Theres a good bunch of his stuff here:
http://www.brothersjudd.com/index.cfm/fuseaction/reviews.detail/book_id/1218
There is a useful essay on aboriginal identitiy and specifically on Mudrooroo Nyoongah by Gary Foley here:
http://www.kooriweb.org/foley/essays/essay_10.html
Mindy
I agree with Ken’s view. The ‘literary merit’ of a work shouldn’t depend on who wrote it, but the author’s characteristics might add to a book’s interest and sales potential in their own right. If I write a mediocre and cliched semi-fictional account of life as a child raised by wolves, and succeed in convincing publishers that I am that, they will expect to sell millions of copies. The book will be a sensation, not just because a wolf-child has miraculously been rehabilitated and taught to write, but because now readers can at last satisy their lifelong curiosity what it’s *really* like to be wolf child. To exploit this potential is unmitigated fraud, isn’t it?
Yeah, in this age of personality and celebrity driven publishing, the fact “it really happened to me” is just kinda the hook the marketing department tells the commissioning editors they should be seeking.
And speaking of hooks, I’d agree with various comments above that, while Theo does write well, he is using here a 20 year old scandal as an excuse upon which to hang a well-worn polemic.
And speaking of polemics, interesting how those who trot out the shapeshifting moral relativism spawned in the 60s as a main cause of the civil ills that ail us now, never mention another major cultural, social and economic push of the last few decades – the whole Thatcherism/Reaganomics “loadsamoney’, “no such thing as society’,’Me Generation’, ‘greed is good’ thang – as another possible instigator of amoral and socially irresponsible behaviour.

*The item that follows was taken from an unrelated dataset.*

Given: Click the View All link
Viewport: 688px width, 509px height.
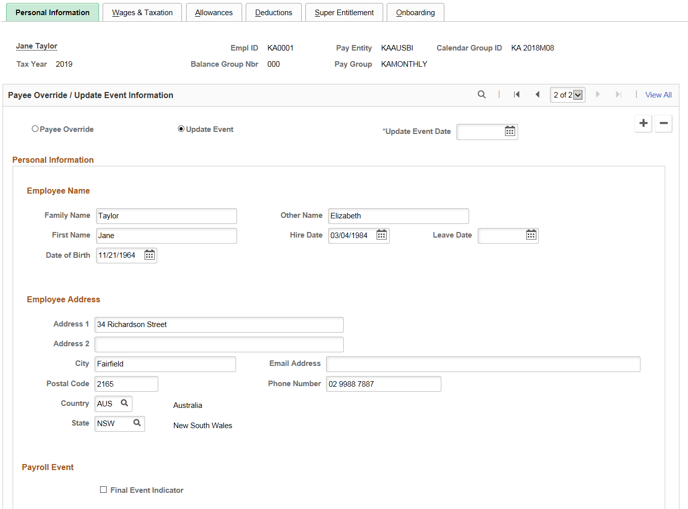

I mean, who do you think has fucked up more lives by assuming they don’t have to answer for the consequences of their actions, the drug-fucked bling bling ram raiders Theo deals with or Kenny Boy and Enron?
Oh whatever. I just want to get hold of the “book of the replies he received from Anglican bishops when he wrote them spoof letters as Francis Wagstaffe, and published as The Spiritual Quest of Francis Wagstaffe.”
LOL.
James – yes I see your point. But if you sold it as fiction is it still fraud?
“It was very difficult for female authors to get their work published and sold in the eighteenth and nineteenth century, irrespective of talent, so arguably Eliot had no viable alternative but to adopt a male persona.”
I don’t think that’s actually true–at least not in the mid-late 19th century when Eliot was writing. I believe that books by ‘lady novelists’ sold in huge numbers. What was difficult was for female authors to publish novels that would be taken seriously as literature. Which makes this situation much more comparable. It’s not hard for a white male to publish, but it is arguably difficult for a male to publish the kinds of stories that “Rahila Khan” wrote and have them read and taken seriously by the target audience.
What I also find interesting about this topic is that this book appears to be flat-out unavailable. A quick search found it on Amazon and a couple of other places, but no copies are listed for sale. It’d be interesting to read the stories and see what Dalrymple’s talking about, but apparently that’s not possible.
And then there is the author of “The Swallows of Kabul,” Yasmina Khadra:
Yasmina Khadra is actually the nom de plume of Algerian army officer Mohammed Moulessehoul — who took on the feminine pseudonym to avoid submitting his manuscripts for approval by military censors while he was still in the army. “Yasmina Khadra’s Kabul is hell on earth, a place of hunger, tedium, and stifling fear,”
Nabakov – pretty obviously its the “drug fucked bling-bling ram-raiders” who are more damaging for society, as there are huge numbers of them & they bring the whole culture down to the lowest common – I assume you have never actually visited the vast wastes of human life that are typical of the modern British city.